ASSIGNMENT
All of the data must be returned word for word.

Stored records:
========================================================================

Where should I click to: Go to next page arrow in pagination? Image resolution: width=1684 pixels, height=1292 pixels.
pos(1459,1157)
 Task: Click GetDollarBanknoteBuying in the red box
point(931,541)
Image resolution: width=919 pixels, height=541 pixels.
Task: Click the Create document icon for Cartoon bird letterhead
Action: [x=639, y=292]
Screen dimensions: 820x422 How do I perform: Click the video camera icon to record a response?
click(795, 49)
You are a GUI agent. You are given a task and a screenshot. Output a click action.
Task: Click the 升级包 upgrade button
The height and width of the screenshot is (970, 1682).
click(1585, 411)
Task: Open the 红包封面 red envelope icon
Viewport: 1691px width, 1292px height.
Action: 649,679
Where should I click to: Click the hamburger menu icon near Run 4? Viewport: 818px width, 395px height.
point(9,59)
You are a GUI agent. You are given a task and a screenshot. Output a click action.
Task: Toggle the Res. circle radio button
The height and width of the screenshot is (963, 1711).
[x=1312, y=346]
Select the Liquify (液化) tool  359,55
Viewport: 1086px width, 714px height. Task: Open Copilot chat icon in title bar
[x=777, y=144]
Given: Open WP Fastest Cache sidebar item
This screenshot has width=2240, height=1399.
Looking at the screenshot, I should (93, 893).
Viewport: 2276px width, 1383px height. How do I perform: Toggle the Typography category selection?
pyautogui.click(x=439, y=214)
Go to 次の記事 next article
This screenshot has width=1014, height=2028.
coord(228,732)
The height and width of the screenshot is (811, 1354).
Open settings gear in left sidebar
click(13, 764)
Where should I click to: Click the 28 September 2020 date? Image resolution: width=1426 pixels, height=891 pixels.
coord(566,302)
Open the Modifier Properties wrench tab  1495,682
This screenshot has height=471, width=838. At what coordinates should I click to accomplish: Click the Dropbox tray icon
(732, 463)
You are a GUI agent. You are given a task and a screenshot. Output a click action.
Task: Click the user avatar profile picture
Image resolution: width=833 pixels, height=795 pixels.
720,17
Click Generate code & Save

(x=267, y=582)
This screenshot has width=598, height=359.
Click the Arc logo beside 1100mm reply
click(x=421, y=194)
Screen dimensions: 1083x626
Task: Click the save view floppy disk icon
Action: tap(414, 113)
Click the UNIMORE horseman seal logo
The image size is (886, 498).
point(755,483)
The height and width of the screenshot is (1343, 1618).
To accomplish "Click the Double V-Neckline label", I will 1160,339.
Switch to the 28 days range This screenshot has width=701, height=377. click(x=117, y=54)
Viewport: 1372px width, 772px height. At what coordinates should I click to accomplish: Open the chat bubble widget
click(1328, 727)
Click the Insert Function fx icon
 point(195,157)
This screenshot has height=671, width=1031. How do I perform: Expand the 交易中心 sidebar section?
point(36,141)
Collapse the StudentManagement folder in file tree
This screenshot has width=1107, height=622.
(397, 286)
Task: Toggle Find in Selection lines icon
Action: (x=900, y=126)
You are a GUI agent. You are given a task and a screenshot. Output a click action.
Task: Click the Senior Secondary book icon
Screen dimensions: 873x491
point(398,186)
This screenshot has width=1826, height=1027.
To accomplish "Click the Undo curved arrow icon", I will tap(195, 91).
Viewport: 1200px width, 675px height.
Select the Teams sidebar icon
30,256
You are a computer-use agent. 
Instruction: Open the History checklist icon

========================================================================

ANSWER TO THIS PROBLEM
Where should I click to: Go to next page arrow in pagination? Image resolution: width=1684 pixels, height=1292 pixels.
pos(1459,1157)
 Task: Click GetDollarBanknoteBuying in the red box
point(931,541)
Image resolution: width=919 pixels, height=541 pixels.
Task: Click the Create document icon for Cartoon bird letterhead
Action: [x=639, y=292]
Screen dimensions: 820x422 How do I perform: Click the video camera icon to record a response?
click(795, 49)
You are a GUI agent. You are given a task and a screenshot. Output a click action.
Task: Click the 升级包 upgrade button
The height and width of the screenshot is (970, 1682).
click(1585, 411)
Task: Open the 红包封面 red envelope icon
Viewport: 1691px width, 1292px height.
Action: 649,679
Where should I click to: Click the hamburger menu icon near Run 4? Viewport: 818px width, 395px height.
point(9,59)
You are a GUI agent. You are given a task and a screenshot. Output a click action.
Task: Toggle the Res. circle radio button
The height and width of the screenshot is (963, 1711).
[x=1312, y=346]
Select the Liquify (液化) tool  359,55
Viewport: 1086px width, 714px height. Task: Open Copilot chat icon in title bar
[x=777, y=144]
Given: Open WP Fastest Cache sidebar item
This screenshot has width=2240, height=1399.
Looking at the screenshot, I should (93, 893).
Viewport: 2276px width, 1383px height. How do I perform: Toggle the Typography category selection?
pyautogui.click(x=439, y=214)
Go to 次の記事 next article
This screenshot has width=1014, height=2028.
coord(228,732)
The height and width of the screenshot is (811, 1354).
Open settings gear in left sidebar
click(13, 764)
Where should I click to: Click the 28 September 2020 date? Image resolution: width=1426 pixels, height=891 pixels.
coord(566,302)
Open the Modifier Properties wrench tab  1495,682
This screenshot has height=471, width=838. At what coordinates should I click to accomplish: Click the Dropbox tray icon
(732, 463)
You are a GUI agent. You are given a task and a screenshot. Output a click action.
Task: Click the user avatar profile picture
Image resolution: width=833 pixels, height=795 pixels.
720,17
Click Generate code & Save

(x=267, y=582)
This screenshot has width=598, height=359.
Click the Arc logo beside 1100mm reply
click(x=421, y=194)
Screen dimensions: 1083x626
Task: Click the save view floppy disk icon
Action: tap(414, 113)
Click the UNIMORE horseman seal logo
The image size is (886, 498).
point(755,483)
The height and width of the screenshot is (1343, 1618).
To accomplish "Click the Double V-Neckline label", I will 1160,339.
Switch to the 28 days range This screenshot has width=701, height=377. click(x=117, y=54)
Viewport: 1372px width, 772px height. At what coordinates should I click to accomplish: Open the chat bubble widget
click(1328, 727)
Click the Insert Function fx icon
 point(195,157)
This screenshot has height=671, width=1031. How do I perform: Expand the 交易中心 sidebar section?
point(36,141)
Collapse the StudentManagement folder in file tree
This screenshot has width=1107, height=622.
(397, 286)
Task: Toggle Find in Selection lines icon
Action: (x=900, y=126)
You are a GUI agent. You are given a task and a screenshot. Output a click action.
Task: Click the Senior Secondary book icon
Screen dimensions: 873x491
point(398,186)
This screenshot has width=1826, height=1027.
To accomplish "Click the Undo curved arrow icon", I will tap(195, 91).
Viewport: 1200px width, 675px height.
Select the Teams sidebar icon
30,256
You are a computer-use agent. 
Instruction: Open the History checklist icon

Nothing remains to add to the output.